▶ [What the exercise asks]:
Copy every line of the following items verbatim, with no changes.

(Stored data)
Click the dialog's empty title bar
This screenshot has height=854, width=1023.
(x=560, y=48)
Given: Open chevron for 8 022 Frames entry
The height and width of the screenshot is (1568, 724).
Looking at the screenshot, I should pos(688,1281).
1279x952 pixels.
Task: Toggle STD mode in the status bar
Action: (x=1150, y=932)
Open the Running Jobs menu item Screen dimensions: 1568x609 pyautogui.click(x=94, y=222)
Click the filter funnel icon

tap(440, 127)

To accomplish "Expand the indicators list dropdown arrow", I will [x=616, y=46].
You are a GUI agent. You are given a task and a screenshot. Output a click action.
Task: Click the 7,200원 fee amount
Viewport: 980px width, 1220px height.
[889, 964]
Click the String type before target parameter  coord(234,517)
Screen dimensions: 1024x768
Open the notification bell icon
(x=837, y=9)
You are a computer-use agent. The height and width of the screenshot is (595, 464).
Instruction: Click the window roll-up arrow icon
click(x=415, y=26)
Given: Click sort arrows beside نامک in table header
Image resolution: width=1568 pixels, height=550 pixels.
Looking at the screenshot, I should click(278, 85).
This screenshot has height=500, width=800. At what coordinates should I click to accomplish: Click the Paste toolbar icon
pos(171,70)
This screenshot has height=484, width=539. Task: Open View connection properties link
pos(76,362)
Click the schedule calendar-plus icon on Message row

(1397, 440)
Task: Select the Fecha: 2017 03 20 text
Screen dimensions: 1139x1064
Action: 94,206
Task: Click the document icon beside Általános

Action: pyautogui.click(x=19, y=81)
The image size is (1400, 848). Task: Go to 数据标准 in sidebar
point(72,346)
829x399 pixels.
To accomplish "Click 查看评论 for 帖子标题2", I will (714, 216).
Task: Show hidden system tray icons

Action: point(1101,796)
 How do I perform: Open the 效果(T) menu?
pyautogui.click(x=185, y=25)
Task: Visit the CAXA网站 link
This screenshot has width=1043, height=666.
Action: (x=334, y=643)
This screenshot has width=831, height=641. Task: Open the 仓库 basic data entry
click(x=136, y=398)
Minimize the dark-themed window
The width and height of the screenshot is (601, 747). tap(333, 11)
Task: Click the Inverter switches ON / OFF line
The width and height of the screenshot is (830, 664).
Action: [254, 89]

▶ [Answer to the problem]:
Click the dialog's empty title bar
This screenshot has height=854, width=1023.
(x=560, y=48)
Given: Open chevron for 8 022 Frames entry
The height and width of the screenshot is (1568, 724).
Looking at the screenshot, I should pos(688,1281).
1279x952 pixels.
Task: Toggle STD mode in the status bar
Action: (x=1150, y=932)
Open the Running Jobs menu item Screen dimensions: 1568x609 pyautogui.click(x=94, y=222)
Click the filter funnel icon

tap(440, 127)

To accomplish "Expand the indicators list dropdown arrow", I will [x=616, y=46].
You are a GUI agent. You are given a task and a screenshot. Output a click action.
Task: Click the 7,200원 fee amount
Viewport: 980px width, 1220px height.
[889, 964]
Click the String type before target parameter  coord(234,517)
Screen dimensions: 1024x768
Open the notification bell icon
(x=837, y=9)
You are a computer-use agent. The height and width of the screenshot is (595, 464).
Instruction: Click the window roll-up arrow icon
click(x=415, y=26)
Given: Click sort arrows beside نامک in table header
Image resolution: width=1568 pixels, height=550 pixels.
Looking at the screenshot, I should click(278, 85).
This screenshot has height=500, width=800. At what coordinates should I click to accomplish: Click the Paste toolbar icon
pos(171,70)
This screenshot has height=484, width=539. Task: Open View connection properties link
pos(76,362)
Click the schedule calendar-plus icon on Message row

(1397, 440)
Task: Select the Fecha: 2017 03 20 text
Screen dimensions: 1139x1064
Action: 94,206
Task: Click the document icon beside Általános

Action: pyautogui.click(x=19, y=81)
The image size is (1400, 848). Task: Go to 数据标准 in sidebar
point(72,346)
829x399 pixels.
To accomplish "Click 查看评论 for 帖子标题2", I will (714, 216).
Task: Show hidden system tray icons

Action: point(1101,796)
 How do I perform: Open the 效果(T) menu?
pyautogui.click(x=185, y=25)
Task: Visit the CAXA网站 link
This screenshot has width=1043, height=666.
Action: (x=334, y=643)
This screenshot has width=831, height=641. Task: Open the 仓库 basic data entry
click(x=136, y=398)
Minimize the dark-themed window
The width and height of the screenshot is (601, 747). tap(333, 11)
Task: Click the Inverter switches ON / OFF line
The width and height of the screenshot is (830, 664).
Action: [254, 89]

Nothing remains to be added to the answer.